Lest I totally geek out, I’m not going to get into the details of my training right now, since I could go on forever. I will say that I’m currently focusing on trying to run 16:30 for 5k by the end of Jan. As such, my training is focused heavily on shorter, faster intervals with some sprinklings of the moderate sustained work. I will also say that I stay very flexible due to my travel schedule.

Here’s a depiction of the four weeks of training done prior to this week:

Training Snapshot for 1 Nov - 28 Nov

As you can see, I do 2-3 quality sessions a week, usually Tue/Thu/Sat in order to give me some recovery in between. I’m running higher mileage volume and long runs than is typical for most 5k programs, but I’m doing that to see how I react to sustained higher mileage.

Alright, that’s it for today. Like I said, if I get going into the science stuff, you’ll be here (and bored) all day. Check out some of the links for more information if you’re interested. Hope you found all this informative…in the future I will probably post some of my own recommended training plans.

Training for Tue, 27 Apr

AM: 5.07M EZ in 36:20 (7:10 avg) + 10 min strength.

PM: 12.0 in 1:22 (6:50 avg) w/ 4 x 1M in 5:32, 32, 31, 30 w/ 90s rest. An encouraging session – especially since I haven’t run faster than 5:45 pace in almost two months. I felt pretty good; wasn’t working too hard, just hard enough. As I was leaving the track to cool down, my Zune kicked out “Voodoo Child” by Jimi Hendrix and I couldn’t have picked a better song to match my attitude.
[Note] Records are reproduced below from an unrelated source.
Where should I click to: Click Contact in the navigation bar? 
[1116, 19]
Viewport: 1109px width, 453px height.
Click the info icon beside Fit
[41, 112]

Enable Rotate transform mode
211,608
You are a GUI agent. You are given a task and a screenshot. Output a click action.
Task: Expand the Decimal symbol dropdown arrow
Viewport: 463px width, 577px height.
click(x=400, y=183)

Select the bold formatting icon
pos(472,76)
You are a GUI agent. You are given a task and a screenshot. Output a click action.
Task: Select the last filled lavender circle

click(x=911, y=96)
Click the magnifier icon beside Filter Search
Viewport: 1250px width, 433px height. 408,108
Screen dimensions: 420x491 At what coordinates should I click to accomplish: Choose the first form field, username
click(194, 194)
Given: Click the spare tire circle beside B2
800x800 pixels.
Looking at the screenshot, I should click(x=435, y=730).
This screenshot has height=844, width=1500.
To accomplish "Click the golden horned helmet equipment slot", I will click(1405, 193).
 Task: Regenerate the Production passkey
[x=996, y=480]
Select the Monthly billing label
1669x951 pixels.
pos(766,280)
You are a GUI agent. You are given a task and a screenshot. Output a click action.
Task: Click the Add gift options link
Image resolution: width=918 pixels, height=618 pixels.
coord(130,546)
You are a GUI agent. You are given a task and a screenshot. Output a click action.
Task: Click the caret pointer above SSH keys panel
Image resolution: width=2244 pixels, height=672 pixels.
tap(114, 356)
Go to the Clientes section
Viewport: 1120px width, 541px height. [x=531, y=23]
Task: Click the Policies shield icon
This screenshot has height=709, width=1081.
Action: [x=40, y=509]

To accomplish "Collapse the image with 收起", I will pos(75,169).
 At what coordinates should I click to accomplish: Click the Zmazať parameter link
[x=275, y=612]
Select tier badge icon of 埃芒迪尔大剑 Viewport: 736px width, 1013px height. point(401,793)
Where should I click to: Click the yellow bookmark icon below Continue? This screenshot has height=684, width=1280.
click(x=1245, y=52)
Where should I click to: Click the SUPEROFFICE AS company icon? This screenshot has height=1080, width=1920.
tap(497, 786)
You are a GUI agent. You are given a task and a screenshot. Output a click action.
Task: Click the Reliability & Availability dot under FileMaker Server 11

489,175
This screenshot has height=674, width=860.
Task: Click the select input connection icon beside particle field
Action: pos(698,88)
On a side note, I have to say that my Zune has done a wonderful job recently shuffling me some some great mixes. Of course, there have been a few mis-steps. Earlier this year, it had a bad habit of playing Led Zeppelin at the most awful times. How many times can I hear “Stairway to Heaven,” just as I’m feeling my very worst for a particular run? Recently though, the mixes have somehow just matched up. Today, it was Gogol Bordello gypsy punk-ing me through my last mile repeat; this morning it was Rakim telling me, “Don’t Sweat The Technique,” as I struggled to wake up during my morning run. Vampire Weekend last night, and a lot of Dessa spitting hot fire during my Sunday 17 miler…what will tomorrow bring?